At least eight people were killed in North Carolina and three were killed in South Carolina by Hurricane Matthew's destructive forces, bringing the storm's death toll to 19 across four Southeastern states, authorities said Sunday morning.
Hundreds of flooded residents were rescued overnight in North Carolina and more than 2 million businesses and homes still without power along the southeastern seaboard as Matthew continued to batter the Atlantic coast with 75-mph winds even as it was downgraded to a post-tropical cyclone.
North Carolina Gov. Pat McCrory warned residents that even though the storm had been downgraded and had moved past the state, it would pose dangers for days to come.
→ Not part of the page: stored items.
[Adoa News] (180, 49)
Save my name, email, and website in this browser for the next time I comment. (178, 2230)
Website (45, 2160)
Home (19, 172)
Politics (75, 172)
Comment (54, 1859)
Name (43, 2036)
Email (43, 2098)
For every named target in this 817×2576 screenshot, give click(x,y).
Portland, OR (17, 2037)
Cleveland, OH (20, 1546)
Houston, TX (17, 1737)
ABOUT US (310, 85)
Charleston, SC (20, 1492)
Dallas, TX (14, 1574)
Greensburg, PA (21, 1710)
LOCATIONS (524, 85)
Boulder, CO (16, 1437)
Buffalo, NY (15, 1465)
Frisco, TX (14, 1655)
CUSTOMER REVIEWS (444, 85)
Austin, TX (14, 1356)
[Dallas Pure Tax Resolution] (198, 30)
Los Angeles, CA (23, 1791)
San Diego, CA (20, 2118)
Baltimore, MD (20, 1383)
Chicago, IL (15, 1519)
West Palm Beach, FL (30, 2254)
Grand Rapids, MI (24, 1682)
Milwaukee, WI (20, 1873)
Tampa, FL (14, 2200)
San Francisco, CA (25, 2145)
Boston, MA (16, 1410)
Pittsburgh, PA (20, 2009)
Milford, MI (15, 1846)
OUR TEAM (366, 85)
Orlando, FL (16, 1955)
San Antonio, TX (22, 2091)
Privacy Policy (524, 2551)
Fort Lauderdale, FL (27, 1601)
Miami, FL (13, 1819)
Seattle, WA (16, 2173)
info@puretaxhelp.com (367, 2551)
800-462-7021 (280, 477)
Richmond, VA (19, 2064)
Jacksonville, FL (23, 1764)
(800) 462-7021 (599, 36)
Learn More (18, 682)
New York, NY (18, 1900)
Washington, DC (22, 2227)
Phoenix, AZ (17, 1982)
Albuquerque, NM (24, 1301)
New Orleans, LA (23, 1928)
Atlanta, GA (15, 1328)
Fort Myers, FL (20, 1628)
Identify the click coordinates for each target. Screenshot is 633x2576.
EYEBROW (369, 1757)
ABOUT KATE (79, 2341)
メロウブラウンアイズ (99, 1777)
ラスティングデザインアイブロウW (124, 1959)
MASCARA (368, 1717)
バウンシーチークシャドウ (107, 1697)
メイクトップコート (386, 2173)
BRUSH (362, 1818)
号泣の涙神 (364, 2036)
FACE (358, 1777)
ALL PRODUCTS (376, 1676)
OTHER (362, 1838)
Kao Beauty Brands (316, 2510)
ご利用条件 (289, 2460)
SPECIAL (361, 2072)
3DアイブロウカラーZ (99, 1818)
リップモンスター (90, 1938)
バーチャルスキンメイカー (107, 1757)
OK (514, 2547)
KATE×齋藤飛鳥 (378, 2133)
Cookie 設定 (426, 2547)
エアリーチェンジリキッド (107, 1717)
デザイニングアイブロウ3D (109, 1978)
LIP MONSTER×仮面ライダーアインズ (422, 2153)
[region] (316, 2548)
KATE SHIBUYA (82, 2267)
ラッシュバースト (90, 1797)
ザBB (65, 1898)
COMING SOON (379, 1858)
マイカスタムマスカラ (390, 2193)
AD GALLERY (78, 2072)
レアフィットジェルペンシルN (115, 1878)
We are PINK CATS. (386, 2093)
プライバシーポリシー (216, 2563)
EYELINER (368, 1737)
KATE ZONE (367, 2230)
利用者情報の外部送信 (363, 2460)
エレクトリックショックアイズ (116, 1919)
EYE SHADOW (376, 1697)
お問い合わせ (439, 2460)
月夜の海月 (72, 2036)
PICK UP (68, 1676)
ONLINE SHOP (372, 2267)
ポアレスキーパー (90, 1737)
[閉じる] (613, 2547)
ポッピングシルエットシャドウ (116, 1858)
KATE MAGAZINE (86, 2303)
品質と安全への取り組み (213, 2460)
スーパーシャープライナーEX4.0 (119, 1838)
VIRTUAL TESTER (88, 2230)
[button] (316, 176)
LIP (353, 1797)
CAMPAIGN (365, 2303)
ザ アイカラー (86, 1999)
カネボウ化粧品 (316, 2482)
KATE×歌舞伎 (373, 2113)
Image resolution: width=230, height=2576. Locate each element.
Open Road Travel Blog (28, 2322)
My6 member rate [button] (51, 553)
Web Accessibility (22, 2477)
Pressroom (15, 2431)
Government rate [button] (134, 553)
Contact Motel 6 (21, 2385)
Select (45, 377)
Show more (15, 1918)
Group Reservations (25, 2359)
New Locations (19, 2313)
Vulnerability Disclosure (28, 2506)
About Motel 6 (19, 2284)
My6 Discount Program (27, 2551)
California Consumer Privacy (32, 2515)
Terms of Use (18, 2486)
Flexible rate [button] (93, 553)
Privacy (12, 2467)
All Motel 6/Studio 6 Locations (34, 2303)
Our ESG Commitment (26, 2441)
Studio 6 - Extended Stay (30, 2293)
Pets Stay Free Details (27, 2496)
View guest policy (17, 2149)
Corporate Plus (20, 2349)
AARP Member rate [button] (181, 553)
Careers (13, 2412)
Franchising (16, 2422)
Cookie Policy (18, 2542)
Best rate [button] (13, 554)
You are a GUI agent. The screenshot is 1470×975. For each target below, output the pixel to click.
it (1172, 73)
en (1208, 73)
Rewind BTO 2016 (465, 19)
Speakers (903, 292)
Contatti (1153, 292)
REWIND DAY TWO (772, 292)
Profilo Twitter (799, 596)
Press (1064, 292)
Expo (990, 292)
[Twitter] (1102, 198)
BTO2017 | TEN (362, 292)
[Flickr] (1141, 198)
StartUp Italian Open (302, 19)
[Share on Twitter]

"What those categories don't include are the power of water," McCrory said. "The power of water can kill people." He said that eight people across the state had already died and that the death toll was expected to rise. Five other people were missing in two different counties.
McCrory said the threat of flooding would persist all week as many rivers were expected to top record-breaking levels. Hundreds of buildings in the state, including at least one airport and one school, had already taken on water, McCrory said.
Unofficial rainfall totals were 16 inches in Bladen County, 15 inches in Goldsboro, 12 inches in Lumberton and Smithfield, and 9 inches in Raleigh and Rocky Mount, McCrory said in a statement.
More than 1,000 people had been rescued during the storm, and 3,000 people were in shelters.